A Mediaeval Greek Dynasty Saga
A fascinating read on an oft-ignored facet of Greek history – the role of the influential Komnene dynasty in the Byzantium’s battle for survival. John Carr’s latest work, published by Pen and Sword, is as engaging as it is enlightening.
In case you were all wondering why our very own John Carr has been absent from these pages lately, the answer is that he has been doing some “serious” writing for a change.
This past half-year saw the release of his latest work under the Pen & Sword imprint, “The Komnene Dynasty: Byzantium’s Struggle for Survival, 1057-1185.” Its title may be a tad on the dry side, but the 224-page hardback, graced with colour plates, is a good, fast-paced read in the Carr style, casting a torchlight into a little-known nook of Greek history and coming up with material worthy of several historical thrillers (not to mention soap operas).
After the initial obligatory period of infatuation with ancient Greece common to almost all writers in this clime, Carr has looked deeper into Greek history. “The Byzantine era still hasn’t really received the recognition it deserves,” he told this reviewer. “In fact, the Byzantine, or Late Roman, Empire lasted 1,100 years – longer than the whole span of ancient Greek history. In my research I came up with astounding human interest material.”
The pages bulge with it. On another level Byzantium had the dual task of keeping alive classical Greek culture and language along with Christianity.

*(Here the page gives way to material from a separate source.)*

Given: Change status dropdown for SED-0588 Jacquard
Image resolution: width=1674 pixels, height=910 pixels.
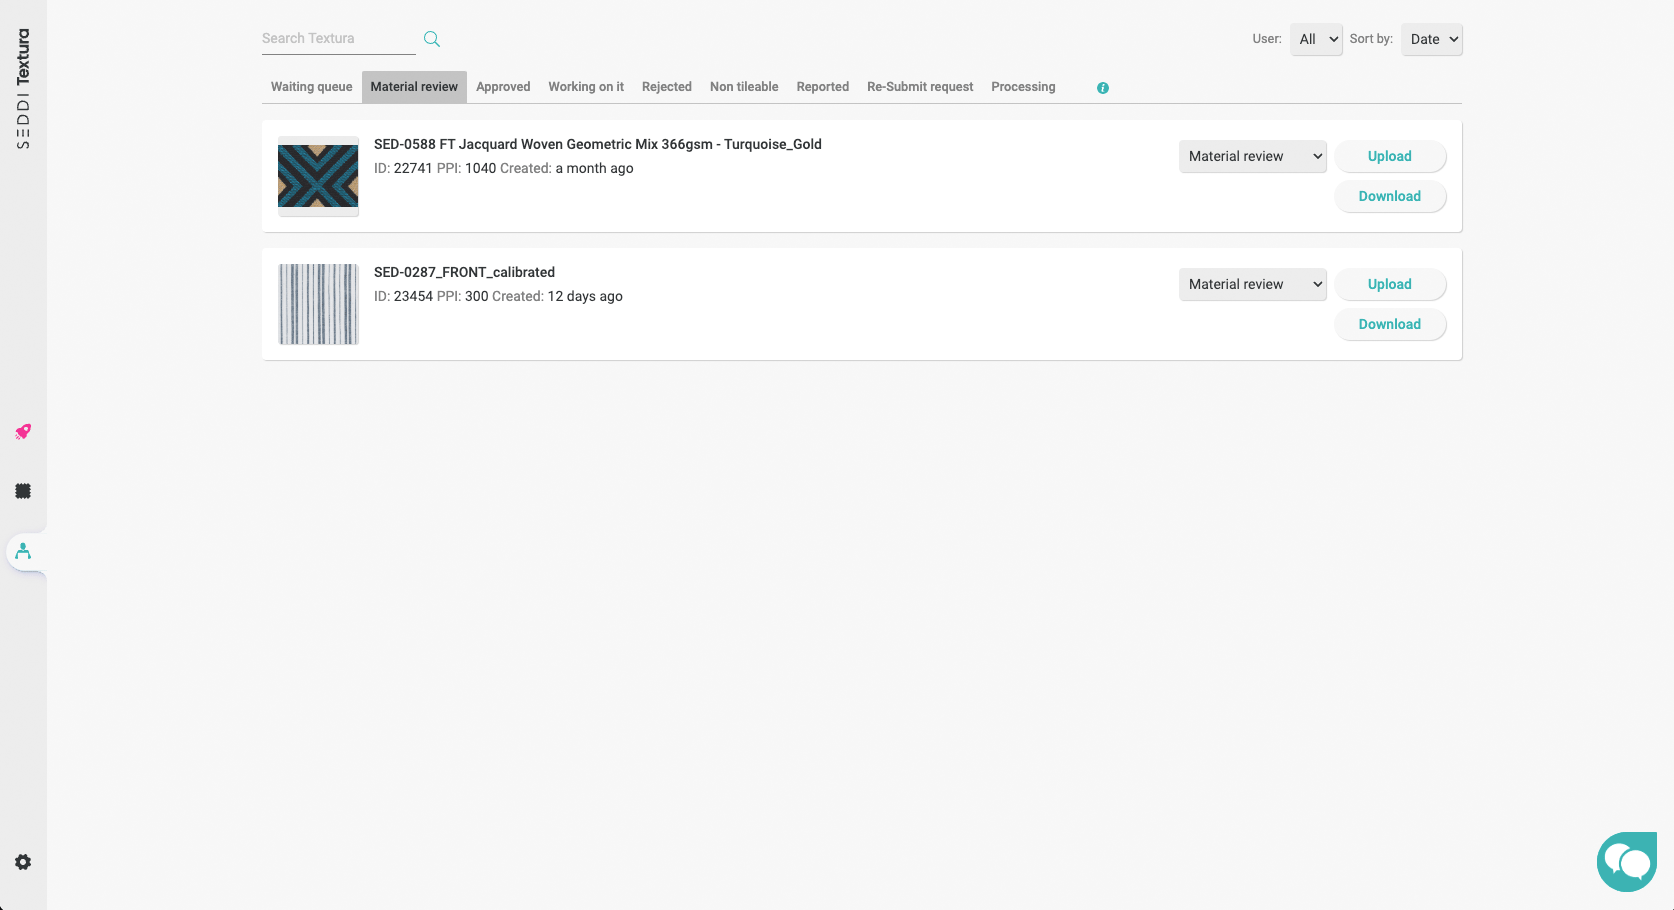Looking at the screenshot, I should [x=1252, y=156].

The two did not always agree. But somehow the balancing act was kept, which is why, in Carr’s view, “modern Greece owes far more to Byzantium than it does to some Western mental construct of what ‘ancient Greece’ actually was.”
And true, it’s a refreshing change from the diet of “Homer, Plato and Co” to read about what the Greeks were doing in mediaeval times. The dynasty of the Komnenes in the eleventh and twelfth centuries waged simultaneous and long-term warfare against both the Muslims in the east and south, the Normans in the west and various pagan tribes such as the Bulgars in the north.
This warfare nourished leaders like the tireless and fabled Alexios I Komnenos, equally at home on the battlefield and in the comforts of the palace at Constantinople. There is his fascinating daughter Anna Komnene, the author of the acclaimed Alexiad and power in her own right, who was not above employing a form of sexual torture as revenge against a politically uncooperative husband. There is Andronikos I Komnenos, one of those rulers to whom the term monster can be applied without exaggeration, yet who held the utmost fascination for women. There’s even a chapter on the Vikings and Anglo-Saxons who fled the Norman conquest of England in 1066 to serve Alexios I as a devoted personal guard.
History isn’t just about ideas and trends and what revisionist theorists define as “process.” As John Julius Norwich, the doyen of modern Byzantinists, asserts, history is as much about people as processes. Carr, schooled in journalism, follows this model in that the people aspect is brought out more. The motives of Alexios I, Anna and others are personalized to a degree that some scholastic purists may find misleading. But reading this fine book leaves us with little doubt that this mediaeval Greek dynasty all but ignored by the West has given us the ingredients of a very good and fast-paced read.